Thursday, January 26, 2012

Cheese is good food.

Cheese is a delicious and tremendously efficient source of nutrition. It supplies many valuable nutrients, including proteins, vitamins, minerals, sugars, and trace elements. A 4oz. piece of solid farmhouse cheese supplies over half the adult nutritional requirements for protein, fat, calcium and phosphorous as well as significant portions of vitamins A, B2, and B12. If you compare the nutritional content of 100 grams of an aged cheese like cheddar or Emmental to an equivalent amount of chicken eggs (2 eggs are about 100 grams), the cheese contains nearly twice as much protein and only a quarter of the cholesterol.

The miracle of evolution has ensured that milk is an extremely nutritious food. Without it, how would mothers, down through the eons, have guaranteed the survival of their precious newborns. Cheese has the same nutrients as the milk it came from except they are much more concentrated, which makes it a highly efficient delivery method.

Plants in the pasture have absorbed nutrients from the soil; the dairy animals have extracted those nutrients, packing them in the form of milk. The cheese makers have concentrated and preserved the milk.

Another advantage of cheese is that its nutrients are "predigested" by bacteria and enzymes during the cheese making and aging. This means the process of breaking down its proteins, fats and sugars has already begun before our digestive system goes to work. This enables our body to devote less effort to processing and digesting the cheese than many other comparably nutritious foods.

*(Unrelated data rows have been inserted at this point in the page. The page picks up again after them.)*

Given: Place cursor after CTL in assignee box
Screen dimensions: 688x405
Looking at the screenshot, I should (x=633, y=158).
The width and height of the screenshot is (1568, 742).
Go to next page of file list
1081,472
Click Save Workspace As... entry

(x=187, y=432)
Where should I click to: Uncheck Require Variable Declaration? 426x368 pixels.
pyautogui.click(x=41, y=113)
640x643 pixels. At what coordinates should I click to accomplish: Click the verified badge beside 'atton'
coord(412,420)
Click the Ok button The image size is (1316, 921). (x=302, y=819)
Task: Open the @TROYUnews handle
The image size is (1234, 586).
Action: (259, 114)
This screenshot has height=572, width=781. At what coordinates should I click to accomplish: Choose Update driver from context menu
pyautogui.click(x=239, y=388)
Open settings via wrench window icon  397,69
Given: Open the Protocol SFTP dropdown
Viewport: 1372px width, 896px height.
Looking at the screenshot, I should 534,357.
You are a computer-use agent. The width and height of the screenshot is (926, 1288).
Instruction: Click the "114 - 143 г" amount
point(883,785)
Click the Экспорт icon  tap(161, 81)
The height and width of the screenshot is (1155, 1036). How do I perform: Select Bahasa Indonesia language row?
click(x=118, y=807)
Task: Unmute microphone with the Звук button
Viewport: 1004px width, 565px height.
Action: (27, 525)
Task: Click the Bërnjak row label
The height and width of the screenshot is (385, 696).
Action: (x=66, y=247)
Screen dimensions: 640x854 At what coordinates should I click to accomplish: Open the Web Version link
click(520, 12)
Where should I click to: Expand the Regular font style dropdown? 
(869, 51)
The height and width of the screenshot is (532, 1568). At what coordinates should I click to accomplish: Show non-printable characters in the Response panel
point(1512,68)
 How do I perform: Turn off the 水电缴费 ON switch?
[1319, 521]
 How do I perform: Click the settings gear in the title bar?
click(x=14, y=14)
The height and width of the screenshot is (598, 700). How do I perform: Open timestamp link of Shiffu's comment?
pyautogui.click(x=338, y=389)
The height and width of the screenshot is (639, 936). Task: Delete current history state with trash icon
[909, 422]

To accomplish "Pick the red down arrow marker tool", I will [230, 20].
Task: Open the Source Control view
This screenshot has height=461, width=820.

Nutrition experts increasingly recognize that fat tastes good and satisfies us and also that there are beneficial fats available in milk. Many of them work as antioxidants and also provide fat soluble vitamins good for our skin and organs. In cheese, milk fats undergo lipolysis, which breaks them down into more easily absorbed and beneficial fatty acids, some of which, in turn enable us to metabolize the fats from other foods.


It is true that cheese has some "bad fats"- the saturated type from animal sources, which are associated with bad cholesterol- but it also has lots of good ones. Cheese, especially those made from the milk of grass fed animals, are a good source of conjugated linoleic acid, or CLA, a highly beneficial nutrient, which is considered an antioxidant, a cancer fighter, and miraculously a fat reducing fat! (Studies have shown that people and animals consuming more CLA eat less.)

Real cheese delivers a big bang for your buck. It represents very concentrated nutrition, so a little goes a long way. Consider it takes 10 units of milk to make one unit of cheese. So all those nutrients are packed into a convenient, portable package. The best part is, that to us those nutrients translate into flavor. The more nutritious grasses the animal ate, the more flavorful the milk will be, and consequently more intense and delicious the cheese will be.